___ Records provided ___

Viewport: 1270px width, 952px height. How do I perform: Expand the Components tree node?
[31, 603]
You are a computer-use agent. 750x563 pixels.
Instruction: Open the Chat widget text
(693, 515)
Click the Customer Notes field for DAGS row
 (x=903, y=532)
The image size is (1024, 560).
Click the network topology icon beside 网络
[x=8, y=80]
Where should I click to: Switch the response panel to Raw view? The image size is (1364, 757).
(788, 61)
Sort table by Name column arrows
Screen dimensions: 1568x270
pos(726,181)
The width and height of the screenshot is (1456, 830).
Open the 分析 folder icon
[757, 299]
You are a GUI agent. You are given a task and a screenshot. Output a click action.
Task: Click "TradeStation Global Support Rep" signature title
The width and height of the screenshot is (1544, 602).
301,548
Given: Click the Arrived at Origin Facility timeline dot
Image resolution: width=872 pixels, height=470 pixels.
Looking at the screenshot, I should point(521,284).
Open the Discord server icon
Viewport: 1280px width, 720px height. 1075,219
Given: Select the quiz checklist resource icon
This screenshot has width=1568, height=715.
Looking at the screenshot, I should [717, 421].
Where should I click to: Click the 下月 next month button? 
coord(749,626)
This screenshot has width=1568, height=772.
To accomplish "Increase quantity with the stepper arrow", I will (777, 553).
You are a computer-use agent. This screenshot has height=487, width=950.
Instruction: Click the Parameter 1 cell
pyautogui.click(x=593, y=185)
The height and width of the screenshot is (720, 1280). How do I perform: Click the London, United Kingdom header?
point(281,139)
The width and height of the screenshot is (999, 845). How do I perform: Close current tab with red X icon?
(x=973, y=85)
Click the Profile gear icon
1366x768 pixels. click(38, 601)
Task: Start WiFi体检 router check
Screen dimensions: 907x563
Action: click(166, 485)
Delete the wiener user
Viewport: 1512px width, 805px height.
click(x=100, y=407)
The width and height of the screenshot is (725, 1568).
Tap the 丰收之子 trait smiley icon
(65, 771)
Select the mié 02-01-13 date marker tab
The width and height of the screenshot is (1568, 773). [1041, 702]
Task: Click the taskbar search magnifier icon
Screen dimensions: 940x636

___

[Given exercise]: Reproduce verbatim the entries above, from the line containing "Open the Discord server icon" through the end of the entries.

[Answer to this problem]:
Open the Discord server icon
Viewport: 1280px width, 720px height. 1075,219
Given: Select the quiz checklist resource icon
This screenshot has width=1568, height=715.
Looking at the screenshot, I should [717, 421].
Where should I click to: Click the 下月 next month button? 
coord(749,626)
This screenshot has width=1568, height=772.
To accomplish "Increase quantity with the stepper arrow", I will (777, 553).
You are a computer-use agent. This screenshot has height=487, width=950.
Instruction: Click the Parameter 1 cell
pyautogui.click(x=593, y=185)
The height and width of the screenshot is (720, 1280). How do I perform: Click the London, United Kingdom header?
point(281,139)
The width and height of the screenshot is (999, 845). How do I perform: Close current tab with red X icon?
(x=973, y=85)
Click the Profile gear icon
1366x768 pixels. click(38, 601)
Task: Start WiFi体检 router check
Screen dimensions: 907x563
Action: click(166, 485)
Delete the wiener user
Viewport: 1512px width, 805px height.
click(x=100, y=407)
The width and height of the screenshot is (725, 1568).
Tap the 丰收之子 trait smiley icon
(65, 771)
Select the mié 02-01-13 date marker tab
The width and height of the screenshot is (1568, 773). [1041, 702]
Task: Click the taskbar search magnifier icon
Screen dimensions: 940x636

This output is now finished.